PAGE EXTRACT >>
--- start ---

A generation ago it took a real company with full time employees to run Slashdot. In 2014 it took some volunteers and some linode instances to run SoylentNews using slashcode. In another decade you'll have people running things like /. and HN on the equivalent of a raspberry pi drawing 5 watts.

A generation ago some cool sites started as an old desktop underneath some desk, then they scaled to internet size which meant a mid size corporation. Well, for technological reasons we're scaling it back down to some legendary sites will once again run on a desktop underneath someone's desk, its just that desktop will run internet scale not mere thousands of users.

I'm not sure that society gets much value from journalists. Take corporate press release, lightly wrap in trendy breezy cliches and clickbait headline like 1000 of your closest competitors but supposedly your re-skin is better than theirs, and spam the link everywhere.

When that industry is gone, I won't miss it. Remember when the blue collars were losing their jobs and the journalists were all "ha ha not my problem go back to school"? What comes around goes around, and after the journos lose their jobs they can go back to beautician school or air conditioning repairman or whatever, "ha ha not my problem go back to school"

2 comments

Something rarely discussed is how the cost of publishing the content is imploding.

You are aware that content generation isn't, in fact, a technological problem, right?

You still need folks to write the copy, edit, research and fact check, moderate discussion forums, etc.

Yes, the cost of the actual physical act of publishing copy has gotten cheaper. But high quality journalism costs money. That's unavoidable.

I'm not sure that society gets much value from journalists. Take corporate press release, lightly wrap in trendy breezy cliches and clickbait headline like 1000 of your closest competitors but supposedly your re-skin is better than theirs, and spam the link everywhere.

--- end ---

INFORMATION SHOWN >>

--- start ---

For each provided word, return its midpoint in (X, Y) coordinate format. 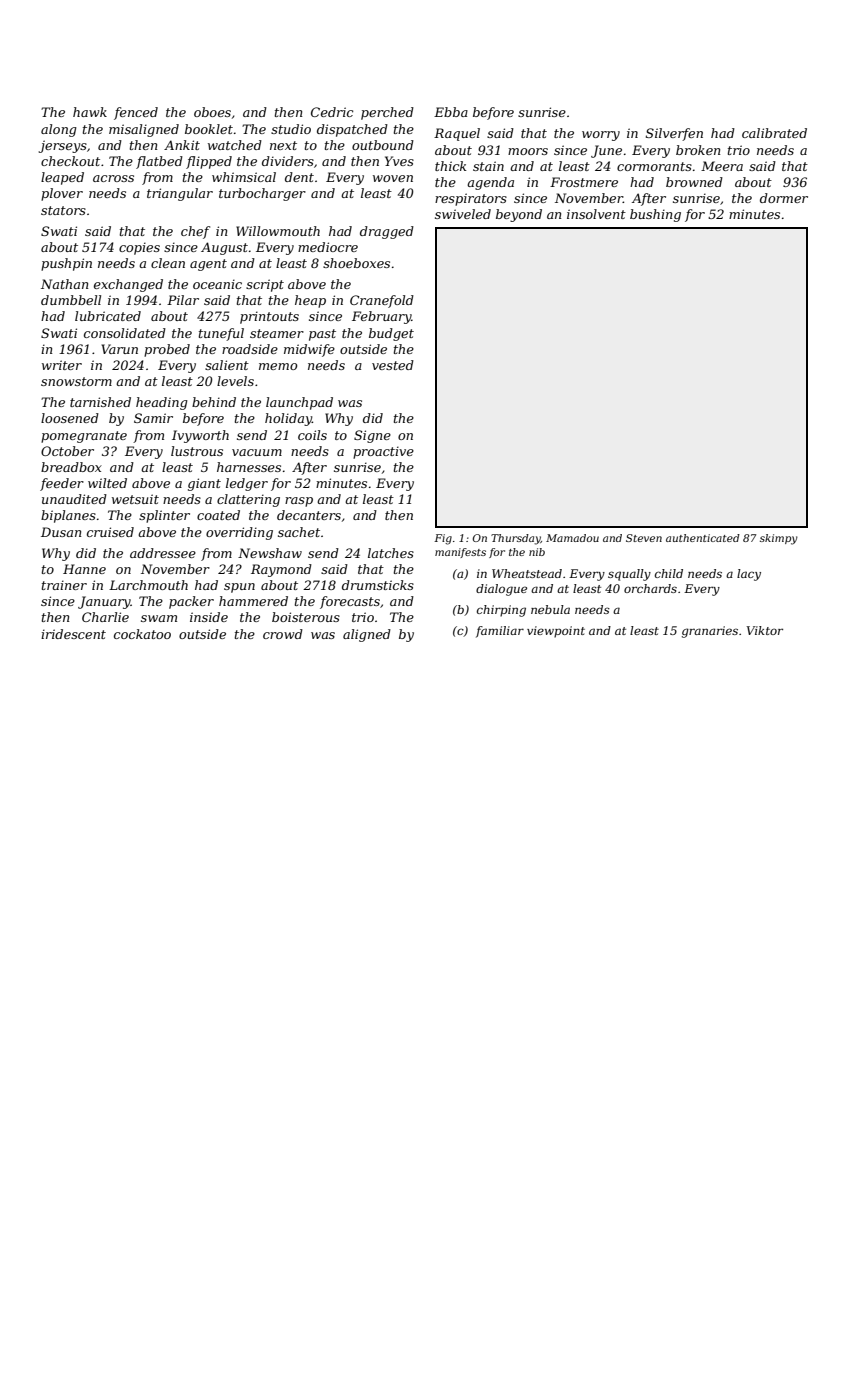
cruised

--- end ---

WRITTEN REQUEST 1 >> In the comment thread on publishing costs and journalism, list every kind of work named in the sentence beginning "You still need folks".
WRITTEN REQUEST 2 >> According to the comment thread on publishing costs and journalism, what did it take to run SoylentNews in 2014?
WRITTEN REQUEST 3 >> Continue the comment thread on publishing costs and journalism from its last sentence.
The material above comes from a separate source, unrelated to the text.

EXPECTED ANSWER 1 >> Writing the copy, editing, research, fact checking, and moderating discussion forums.

EXPECTED ANSWER 2 >> Some volunteers and some linode instances, using slashcode.

EXPECTED ANSWER 3 >>
I hate to break it to you, but: this was caused by the internet. Two major effects are at play. First, yup, it's a lot cheaper to publish complete drek, hence the Gawkers of the world. This has caused those organizations that actually invested in content generation to have to cut costs (ask any news agency in the world... the investigative journalist is a dying breed, to everyone's detriment). The result is lower and lower quality journalism as investigation, fact checking, and so forth, is thrown out the window.

This is exactly like folks who would complain about the incompetence of government while trying to financially strangle it. And then, when that underfunded government isn't able to react to some disaster or adequately execute some social program, they use that as further evidence that government must be slashed ("look, government is so competent, yuk yuk yuk!"), while conveniently downplaying the fact that they caused the problem in the first place.

Quality journalism is dying because no one will pay for content. And no one will pay for content because of the perceived low quality of journalism. Repeat ad nauseum.

I don't disagree with anything you write in detail, in fact I think we agree that due to a massive mismatch in supply and demand, until about 99% of existing journalism is culled, nobody is going to make any money in journalism.

Maybe a good analogy is the village blacksmith is hurt and angry that he hung up advertisements on his shop wall, but nobody looks at them, and they're all going to be really sorry when there's nowhere left to put new horseshoes on because posting the spam was the only thing keeping the lights on in his shop. Meanwhile the general population drives by his shop in their cars not looking at his ads, and doesn't really care about horseshoes anyway beyond a general knowledge that everyone knows that everyone knows that horseshoes are really important culturally and a vital part of life in and of themselves, although individually no one actually likes it and no one is willing to pay for it.

And my point is something like if you "need" something horseshoe shaped for crafty project or whatever, now a days you download a .scad from thingiverse, run it thru openscad, run the .stl thru curaengine to get a .gcode, then feed the .gcode to octopi on your printer and pick up your shoe in a couple hours at a cost of about fifty cents of filament. I mean, sure, building a village size blacksmith shop to get my horseshoe would be difficult and expensive, but its unnecessary and practically no one wants horseshoes, so I'm not seeing much of a problem.

And my point is something like if you "need" something horseshoe shaped for crafty project or whatever, now a days you download a .scad from thingiverse, run it thru openscad, run the .stl thru curaengine to get a .gcode, then feed the .gcode to octopi on your printer and pick up your shoe in a couple hours at a cost of about fifty cents of filament.

You can't possibly be equating the manufacture of a simple physical metal object, something easily automated, and arguably of little valuable in a modern setting, with the creation of high quality, researched journalism, intended to inform the public.

Can you?

I mean, if you think that metaphor is at all appropriate, you've completely missed the point. Of both my own post, and of journalism in general.

Don't just assert that.

I sincerely believe that most people overestimate (or pretend to overestimate) the value of journalism, and I'm curious about why you think it isn't so.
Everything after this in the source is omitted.